Everything You Need To Know About Transporting An Abnormal Load

Everything You Need To Know About Transporting An Abnormal Load

So, you work in an industry that transports large, cumbersome loads from A to B.

In most cases, it’s perfectly possible to use vans and lorries to transport such goods – but it depends on the type, size and weight of the consignment in question.

Any long, heavy or wide goods, unable to be split into several loads without undue expense or risk of damage (commonly referred to as abnormal loads), can pose a problem.

If you’re new to the industry, you’re probably wondering what abnormal transport is and how it works, right? Well, you’re in luck.

Here haulage experts, JB Rawcliffe & Sons Ltd, explain everything you need to know about heavy haulage and abnormal loads – including the legislations currently in place, the costs involved, and the perks of enlisting the help of a haulage company.

 

What is an abnormal load?

According to GOV.UK, an abnormal load is a vehicle that has:

  • a load that weighs more than 44,000kg
  • an axle load of more than 10,000kg for a single non-driving axle (or 11,500kg for a single driving axle)
  • a width of more than 2.9 metres
  • a rigid length of more than 18.65 metres

This includes (but is not limited to) transporting new trains to stations, aircraft to airports, industrial machines to factories, motorhomes to caravan sites, yachts to harbours, and oil tanks to businesses up and down the country.

 

Who should you contact if you need to transport a wide load?

If you need to transport any type of heavy haulage – either in the UK or internationally – you must notify the authorities.

Make sure you give early warnings to the police, highway authorities and bridge and structure owners, such as Network Rail, as you’ll need to allow time to get the necessary clearances. For instance, a Special Order application form must be completed 10 weeks before the scheduled date.

Highways England’s electronic service delivery for abnormal loads (ESDAL) is a brilliant tool to use. It allows you to plan your route and notify the relevant authorities of your proposed movements, find out about any potential route problems in plenty of time, and save vehicle details and routes for future reference.

Another great thing about ESDAL is it ensures safety for drivers, enabling them to prepare for possible restrictions that may occur along the way.

 

What is the legislation for moving an abnormal load, and why is it in place?

The legislation that covers the movement of wide loads is the Motor Vehicle (Authorisation of Special Types) General Order 2003, or STGO for short.

The STGO stipulates that hauliers planning on transporting abnormal loads are responsible for informing the highway, bridge and police authorities of their intentions.

Why? Well, pre-notifying bridge owners will allow them to check that the movement of a long, heavy or wide load will not place undue stress on structures being crossed. Plus, the transportation of said loads must not cause a hazard or harm to other road users.

 

Is a vehicle escort necessary?

The simple answer is it depends on the width, length and weight of the load, the proposed route, and the haulage company.

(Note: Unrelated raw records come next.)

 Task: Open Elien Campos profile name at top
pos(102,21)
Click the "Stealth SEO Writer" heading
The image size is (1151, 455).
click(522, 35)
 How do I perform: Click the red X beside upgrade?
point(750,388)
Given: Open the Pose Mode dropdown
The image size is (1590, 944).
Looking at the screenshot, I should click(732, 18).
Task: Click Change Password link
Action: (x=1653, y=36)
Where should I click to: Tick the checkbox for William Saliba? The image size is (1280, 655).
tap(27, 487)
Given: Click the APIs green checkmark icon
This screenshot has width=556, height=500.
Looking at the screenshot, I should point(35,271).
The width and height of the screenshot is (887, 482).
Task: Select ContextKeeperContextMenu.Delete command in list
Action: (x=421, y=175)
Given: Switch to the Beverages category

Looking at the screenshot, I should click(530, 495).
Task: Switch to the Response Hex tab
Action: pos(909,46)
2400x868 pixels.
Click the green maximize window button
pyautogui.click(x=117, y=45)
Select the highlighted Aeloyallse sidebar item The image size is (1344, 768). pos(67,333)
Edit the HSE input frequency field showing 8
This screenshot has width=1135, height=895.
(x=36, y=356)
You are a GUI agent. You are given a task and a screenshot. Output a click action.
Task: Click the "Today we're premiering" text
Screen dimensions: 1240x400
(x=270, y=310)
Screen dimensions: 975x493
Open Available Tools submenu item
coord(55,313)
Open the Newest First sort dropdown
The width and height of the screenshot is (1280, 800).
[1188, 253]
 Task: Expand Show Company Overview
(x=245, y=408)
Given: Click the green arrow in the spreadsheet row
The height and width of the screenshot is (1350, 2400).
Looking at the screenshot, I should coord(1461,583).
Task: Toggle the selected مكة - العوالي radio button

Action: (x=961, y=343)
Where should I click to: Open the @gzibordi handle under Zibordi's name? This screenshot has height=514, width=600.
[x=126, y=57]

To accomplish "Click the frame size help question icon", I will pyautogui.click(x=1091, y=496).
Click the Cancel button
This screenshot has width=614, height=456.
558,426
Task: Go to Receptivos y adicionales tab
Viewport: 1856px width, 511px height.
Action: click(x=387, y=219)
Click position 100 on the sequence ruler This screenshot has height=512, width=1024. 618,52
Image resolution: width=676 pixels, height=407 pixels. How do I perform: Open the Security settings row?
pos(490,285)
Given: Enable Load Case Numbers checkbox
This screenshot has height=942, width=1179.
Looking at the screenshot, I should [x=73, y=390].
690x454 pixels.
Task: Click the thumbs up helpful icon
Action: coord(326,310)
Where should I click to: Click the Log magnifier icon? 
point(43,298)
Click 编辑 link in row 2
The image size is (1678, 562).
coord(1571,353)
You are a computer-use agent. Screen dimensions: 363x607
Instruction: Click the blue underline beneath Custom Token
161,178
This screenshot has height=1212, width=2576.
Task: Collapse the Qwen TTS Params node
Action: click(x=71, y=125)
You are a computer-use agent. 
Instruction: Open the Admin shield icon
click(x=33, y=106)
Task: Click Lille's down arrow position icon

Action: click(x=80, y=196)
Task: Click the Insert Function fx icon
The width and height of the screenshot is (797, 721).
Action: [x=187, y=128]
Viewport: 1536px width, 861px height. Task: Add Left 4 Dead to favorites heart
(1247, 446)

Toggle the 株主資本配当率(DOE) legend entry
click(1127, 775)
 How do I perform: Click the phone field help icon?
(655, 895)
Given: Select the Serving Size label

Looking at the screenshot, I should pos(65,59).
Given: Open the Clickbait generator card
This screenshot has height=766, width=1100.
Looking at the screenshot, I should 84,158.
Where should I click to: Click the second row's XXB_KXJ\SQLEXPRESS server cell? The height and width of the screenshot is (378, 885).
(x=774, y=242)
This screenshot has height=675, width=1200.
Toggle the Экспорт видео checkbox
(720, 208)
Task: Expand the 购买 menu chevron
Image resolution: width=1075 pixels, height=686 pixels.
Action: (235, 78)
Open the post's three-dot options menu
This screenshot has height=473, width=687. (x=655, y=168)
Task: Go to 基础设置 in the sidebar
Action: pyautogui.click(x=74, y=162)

Generally, loads below 4.12m wide, 30m long and 100t don’t need a vehicle escort on roads.

Loads up to 4.6m wide, 30m long and 130t in weight can be transported on motorways without a police or private escort, although some haulage companies will request one or opt to self-escort – especially if there are mitigating circumstances.

For more guidance, refer to the Highways England voluntary code of practice.

 

How much does heavy haulage cost?

One of the most important factors to consider when it comes to heavy haulage and abnormal load transport is the cost.

Of course, no two haulage companies are the same and their initial quotes and prices will vary, depending on:

  • The size, weight and length of the load – with large, long and unwieldy goods being more expensive to transport than smaller and lighter items.
  • The length of the journey – the further haulage trucks have to travel, the more you’ll pay.
  • The current cost of fuel – heavier items burn more fuel, meaning vehicles will need refuelling more frequently.
  • Any additional services – should you require an escort vehicle or permit, this will add to the overall cost too.

It’s worth noting that abnormal loads will be more expensive than other heavy haulage services, purely because of the dangerous nature of transporting wide loads, and the need to notify the authorities.

To find out how much it will cost you to transport consignments safely and efficiently, contact a couple of haulage companies, preferably those that offer abnormal load transport and have vast experience. Request a quote from each, and make comparisons between their services and pricing.

Here at JB Rawcliffe, we’d be more than happy to discuss your haulage needs in more detail and offer a fair price. Get in touch to find out more.

 

What are the benefits of hiring a haulage company?

Transporting abnormal loads is never easy and can lead to various potential issues if not executed correctly.

That’s why, when you come to JB Rawcliffe for abnormal load transport and haulage, you can trust that we will assist you with notifying the authorities and keeping proceedings safe. Ensuring your consignments reach their end destination on time and in one piece.

Our haulage specialists have an abundance of experience when it comes to transporting all manner of goods – from expensive equipment to priceless parts and irreplaceable industrial machines. Whatever you need to transport, we can assure you it will be handled with great care and transported using only the most dependable vehicles.